>> begin DOCUMENT SECTION

Great strides have been made in women's rights. Nancy Pelosi is Speaker of the House and Hillary Clinton is the early front runner for the democratic party's presidential nomination in '08 but there is a looooooong way to go. And until women are judged on their abilities and accomplishments instead of solely on other people's subjective opinions of their physical attractiveness or femininity, very little has been accomplished...
February 20, 2007 8:41 PM | Reply | Permalink
What is it that this third wave of feminists are advocating. Surely it is more than the right to sexual objectification.
The issues involved in the first and second waves were much clearer.
February 20, 2007 8:51 PM | Reply | Permalink
Welcome. We may not always agree, but let's dialogue and learn and work for improvement in common areas of belief in elevating equality of mutual reverence and dignity among the genders.
February 20, 2007 8:52 PM | Reply | Permalink
Hello Ms. Valenti, glad you're here and see my welcome at this link.
Destor23: It seems you're glossing over a host of dignity and sabotaging "necessary evil" presumptions long ignored and for which the behaviors you're talking about are camouflage. It gives women little credit for contributory uniqueness and due honor that they can "express themselves however they want" so long as they don't get equal pay; must embrace "choice" under economic policies that pressure same and thereon appearing strident or anti-baby; and otherwise put women on the defensive.
I think "if you can't beat the oppression, embrace it" is a pretty sorry way of approaching feminism. Fulfilling men's fantasies at the expense of women's dignity, honor, beauty, strength, education, standing, etc. isn't feminism, it's folly. It feeds into what is worst about men, and creates pig-men in equal measure to far-flung police-actions producing new terror recuits. If you call it a social guerilla move to get traction from a position of weakness, that would be your strongest argument, if it were truly necessary. However, for every Anna Nicole Smith there is a less-ethical or less-intelligent man conditioned by such "expressing themselves however they want" to see women as less valuable, less human, and, scorn-worthy. Guess how many of those men unfortunately have daughters and sons with multiple women, passing on their blight of mind?
When the plurality of men look women in the face and eyes, manhood will have been elevated by the right feminism to the honor for which he has potential. We need a feminism in this culture that will help men face women and themselves as beings of humanity. Feminism is as much about making men wiser as it is about doing the same for women.

>> end DOCUMENT SECTION

■ DESCRIPTION OF THE TASK:
Answer these questions from the comment thread on feminism above.
1. Who is named as Speaker of the House?
2. Which waves of feminism does one commenter say involved much clearer issues?
3. According to the final paragraph, feminism is as much about making whom wiser as it is about doing the same for women?

>> begin STORED DATA

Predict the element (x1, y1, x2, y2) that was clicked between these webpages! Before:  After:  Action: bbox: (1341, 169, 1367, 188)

>> end STORED DATA
>> begin STORED DATA

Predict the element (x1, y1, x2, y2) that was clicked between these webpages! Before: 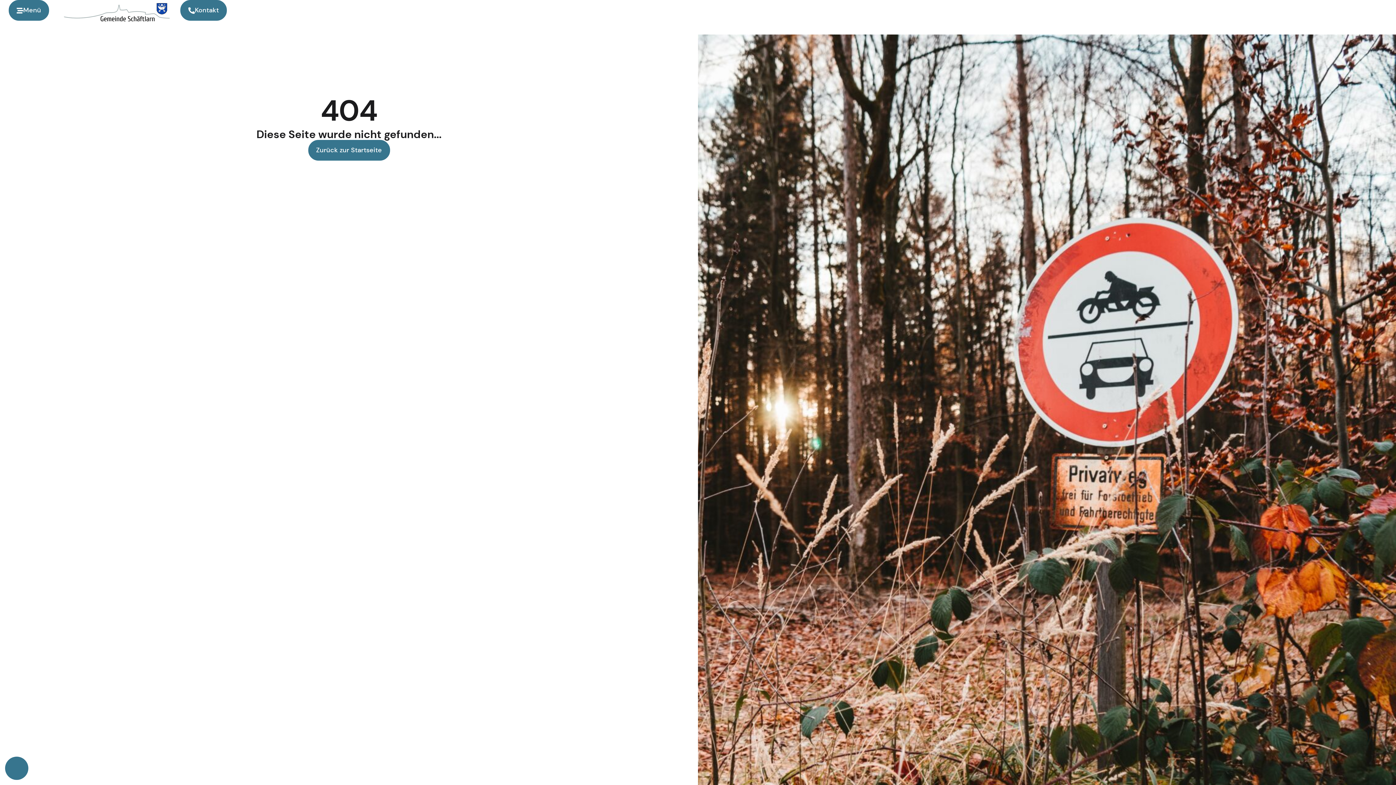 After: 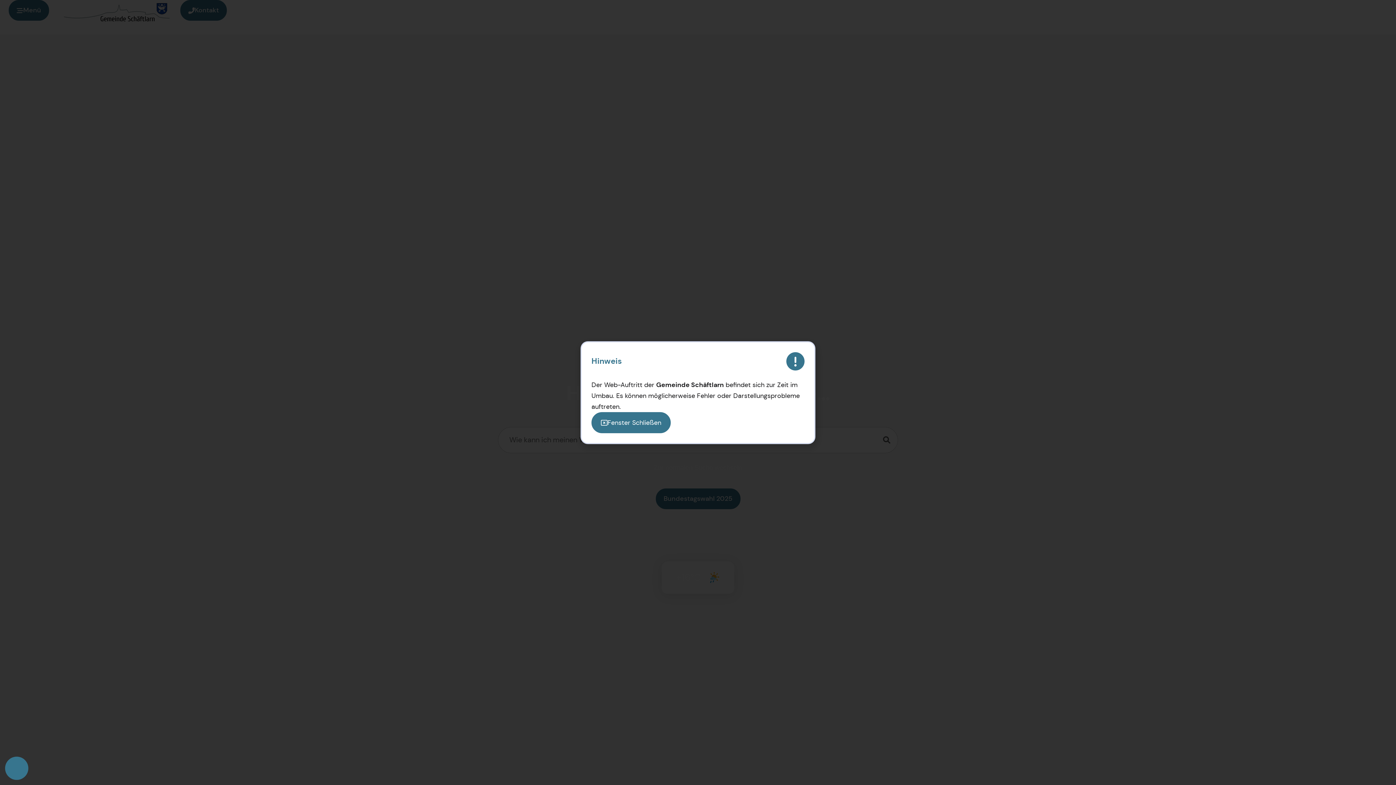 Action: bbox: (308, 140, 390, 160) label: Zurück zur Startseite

>> end STORED DATA

■ TASK SOLUTION:
1. Nancy Pelosi
2. The first and second waves
3. Men